- Born: c. 1737 Shenandoah County, Virginia Colony
- Died: January 1812 Bourbon County, Kentucky, United States
- Other name: Isaac Ruddle
- Occupations: Militia officer, Revolutionary War Virginia State Line officer and landowner
- Known for: Early Kentucky frontiersman and pioneer; founder of Ruddell's Station in Harrison County, Kentucky.
- Spouse: Elizabeth Bowman (m1750s-1812)
- Children: 5 children
- Relatives: George Bowman, father-in-law Isaac Bowman, brother-in-law Joseph Bowman, brother-in-law John Jacob Bowman, brother-in-law John M. Ruddell, grandson

= Isaac Ruddell =

Captain Isaac Ruddell (1737 – January 1812) was an 18th-century American Virginia State Line officer during the American Revolutionary War and a Kentucky frontiersman. He was an officer commanding a company under BGEN George Rogers Clark (1777–1782). He was the founder of Ruddell's Station, or fort, on the Licking River in present-day Harrison County, Kentucky. In 1780, during the Revolutionary War, the settlement was destroyed by joint British Canadian and Eastern Woodlands Indian forces under British officer Captain Henry Bird. He and his family were held prisoner in Detroit for over two years before their release. Two of his sons were later taken captive by Shawnee, one of them becoming adopted brother of the famed warrior Tecumseh.

He was also a brother-in-law to Kentucky pioneers Isaac, Joseph and John Jacob Bowman. His grandson, John M. Ruddell, was a prominent Kentucky statesman and landowner.

==Biography==
After Ruddell was born in Nottingham, Pennsylvania, his family moved to Virginia in the early 1740s. Ruddell became a captain in the Washington County militia. He married Elizabeth Bowman in Shenandoah County on 6 March 1797. In 1774 or 1775, he accompanied the Bowmans to Kentucky and while living in Boonesborough, Ruddell joined his brother-in-law John Bowman who was en route to Harrodsburg with two Virginia militia companies. Ruddell would later replace John Dunkin as one of Bowman's officers. He also served under General George Rogers Clark during the Illinois campaign, in charge of the Corn Island party and of the military stores left there. For his service, he was awarded 3234 acre of Clark's Grant in the Indiana Territory.

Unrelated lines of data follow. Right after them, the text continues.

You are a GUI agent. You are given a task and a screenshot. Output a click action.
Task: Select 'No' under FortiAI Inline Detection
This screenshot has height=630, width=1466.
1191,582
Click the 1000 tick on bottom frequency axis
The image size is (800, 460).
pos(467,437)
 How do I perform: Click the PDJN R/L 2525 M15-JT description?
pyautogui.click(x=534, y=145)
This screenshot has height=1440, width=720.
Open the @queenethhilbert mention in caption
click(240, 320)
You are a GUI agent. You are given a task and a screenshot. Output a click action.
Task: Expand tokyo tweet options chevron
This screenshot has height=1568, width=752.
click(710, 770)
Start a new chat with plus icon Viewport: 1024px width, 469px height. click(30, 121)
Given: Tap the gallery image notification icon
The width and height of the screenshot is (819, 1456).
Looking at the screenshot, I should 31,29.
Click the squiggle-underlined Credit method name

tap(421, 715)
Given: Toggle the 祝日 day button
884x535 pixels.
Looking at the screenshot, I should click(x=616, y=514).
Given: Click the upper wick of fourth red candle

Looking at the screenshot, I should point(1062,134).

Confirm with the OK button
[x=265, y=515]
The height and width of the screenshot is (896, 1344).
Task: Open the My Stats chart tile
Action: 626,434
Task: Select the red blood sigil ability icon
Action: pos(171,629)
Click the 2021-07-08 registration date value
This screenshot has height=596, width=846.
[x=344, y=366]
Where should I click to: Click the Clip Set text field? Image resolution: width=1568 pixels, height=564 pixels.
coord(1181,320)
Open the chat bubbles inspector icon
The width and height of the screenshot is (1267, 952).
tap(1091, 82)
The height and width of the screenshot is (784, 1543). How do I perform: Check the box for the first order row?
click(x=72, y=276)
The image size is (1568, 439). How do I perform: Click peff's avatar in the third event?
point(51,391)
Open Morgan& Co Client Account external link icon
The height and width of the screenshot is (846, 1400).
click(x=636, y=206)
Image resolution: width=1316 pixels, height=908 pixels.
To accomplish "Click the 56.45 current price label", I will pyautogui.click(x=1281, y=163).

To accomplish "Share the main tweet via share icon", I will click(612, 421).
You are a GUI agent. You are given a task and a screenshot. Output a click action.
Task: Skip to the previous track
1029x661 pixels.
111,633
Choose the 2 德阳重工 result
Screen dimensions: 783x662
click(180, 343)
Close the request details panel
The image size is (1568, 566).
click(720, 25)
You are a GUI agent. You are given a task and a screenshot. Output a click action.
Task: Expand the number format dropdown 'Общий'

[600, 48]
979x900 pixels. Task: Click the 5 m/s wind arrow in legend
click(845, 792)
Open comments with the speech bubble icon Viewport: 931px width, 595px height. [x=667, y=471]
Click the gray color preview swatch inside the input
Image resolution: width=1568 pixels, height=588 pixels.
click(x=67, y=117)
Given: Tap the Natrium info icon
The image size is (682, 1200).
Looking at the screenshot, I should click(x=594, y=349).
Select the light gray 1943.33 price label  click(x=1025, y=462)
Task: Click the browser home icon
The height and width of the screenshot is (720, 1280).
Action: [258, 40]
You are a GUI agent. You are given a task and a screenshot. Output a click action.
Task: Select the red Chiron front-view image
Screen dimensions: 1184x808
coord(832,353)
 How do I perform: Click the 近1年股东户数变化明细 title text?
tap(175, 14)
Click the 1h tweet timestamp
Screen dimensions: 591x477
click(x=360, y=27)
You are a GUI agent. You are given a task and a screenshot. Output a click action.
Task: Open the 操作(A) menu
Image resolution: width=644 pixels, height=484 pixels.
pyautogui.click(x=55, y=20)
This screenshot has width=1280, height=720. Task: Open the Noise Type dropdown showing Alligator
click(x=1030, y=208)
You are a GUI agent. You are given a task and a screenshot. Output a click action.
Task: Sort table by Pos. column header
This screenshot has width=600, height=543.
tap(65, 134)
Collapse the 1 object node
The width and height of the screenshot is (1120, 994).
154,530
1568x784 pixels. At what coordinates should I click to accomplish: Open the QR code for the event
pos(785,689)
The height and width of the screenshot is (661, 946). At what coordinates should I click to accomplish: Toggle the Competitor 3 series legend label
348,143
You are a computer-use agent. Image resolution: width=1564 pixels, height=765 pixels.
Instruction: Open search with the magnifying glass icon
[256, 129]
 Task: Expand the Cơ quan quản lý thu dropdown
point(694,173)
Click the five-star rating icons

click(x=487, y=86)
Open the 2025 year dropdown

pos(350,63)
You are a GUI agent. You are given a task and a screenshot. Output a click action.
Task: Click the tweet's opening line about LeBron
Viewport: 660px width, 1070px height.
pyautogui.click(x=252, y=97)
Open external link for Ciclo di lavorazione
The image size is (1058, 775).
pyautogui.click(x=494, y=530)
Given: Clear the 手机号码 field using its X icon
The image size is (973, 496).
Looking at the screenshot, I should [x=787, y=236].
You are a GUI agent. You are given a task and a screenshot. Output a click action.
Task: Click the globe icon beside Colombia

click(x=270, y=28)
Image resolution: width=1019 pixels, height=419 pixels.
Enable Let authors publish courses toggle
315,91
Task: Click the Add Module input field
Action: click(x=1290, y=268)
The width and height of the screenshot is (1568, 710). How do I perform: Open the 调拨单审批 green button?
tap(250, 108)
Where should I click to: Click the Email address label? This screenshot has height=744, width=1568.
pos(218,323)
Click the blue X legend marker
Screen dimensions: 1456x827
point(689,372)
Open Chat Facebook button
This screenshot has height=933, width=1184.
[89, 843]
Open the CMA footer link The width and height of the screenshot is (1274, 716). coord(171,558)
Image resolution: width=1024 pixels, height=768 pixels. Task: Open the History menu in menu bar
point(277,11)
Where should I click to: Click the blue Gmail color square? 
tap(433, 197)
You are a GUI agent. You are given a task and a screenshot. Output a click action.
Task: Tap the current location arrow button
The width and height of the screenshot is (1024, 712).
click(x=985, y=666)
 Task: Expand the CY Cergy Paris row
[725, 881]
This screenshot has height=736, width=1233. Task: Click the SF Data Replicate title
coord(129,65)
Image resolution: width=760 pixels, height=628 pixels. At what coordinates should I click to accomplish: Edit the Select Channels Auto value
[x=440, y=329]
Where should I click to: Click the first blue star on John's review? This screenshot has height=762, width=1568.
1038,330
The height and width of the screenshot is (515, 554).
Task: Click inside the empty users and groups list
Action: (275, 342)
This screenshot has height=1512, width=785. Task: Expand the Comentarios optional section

In the Spring of 1779, he established a fortified settlement on the South fork of the Licking River known as Ruddell's Station (or Fort Liberty) in Harrison County one mile (1.6 km) from present-day Lair Station. The fort was built on the site of Hinkson's Station which was previously abandoned several years before. Along with Martin's Station, located on Stoner Creek near present-day Paris, the settlement became home to a large number of Pennsylvania German families over the next year. In 1780, during the American Revolutionary War, an Indian (including Shawnee) raiding party of 600-900 led by British officer Captain Henry Bird and 150 British soldiers left at least twenty settlers dead. Isaac Ruddell was captain of the fort, and was in command of the militiamen present. When the British brought out artillery to knock down the walls to enable the Indians to massacre the defending families, he decided it was better to surrender. The approximately 470 survivors, along with Ruddell and his wife, and captives from Martin's Station, were force-marched to Detroit where they remained prisoners until the end of the war.

During the march to Detroit, Ruddell was separated from his wife and children. Shortly after arriving in Detroit, Ruddell protested to the commandant of Bird disregarding his agreement of safe passage in exchange for their surrender. He was reunited with his wife and two daughters, however his two sons were turned over to the Shawnee who were eventually adopted by the tribe. Stephen Ruddell, 12 years old at the time of the attack, was accepted into the family of Chief Blackfish and eventually became the adopted brother of Tecumseh. The younger son, Abraham Ruddell, when repatriated from the Indians, by the War Department in 1794 could barely speak English and later settled in Arkansas.

Shortly after their arrival in Detroit, Ruddell and his family were allowed to live on a nearby island where they grew corn and supplied food for their fellow prisoners. He also reportedly helped several men to escape from the camp. He and several other prisoners were allowed to return to Virginia in 1782. Soon after arriving, however, Ruddell was accused by several of his fellow prisoners of collaborating with the British and was charged with treason in Frederick County but was acquitted. His friendship with the commandant is thought to have been based on Byrd's poor treatment of Ruddle's party as well as both men belonging to the Masonic fraternity.

Ruddell gave a written account of the attack which began appearing in newspapers in late 1783. Returning to Bourbon County in 1784, they built a home at the head of the Licking River four years later. He also built a grist mill on the northside of Hinkston Bridge and, in 1795, a sawmill which was operated by his son Abram. The town is still in existence, known today as Ruddell's Mills. He also donated land to the Stoner Mouth Church and cemetery. He died in January 1812.

In 2008, the Ruddell and Martin Stations Historical Association dedicated a new monument for Captain Ruddell.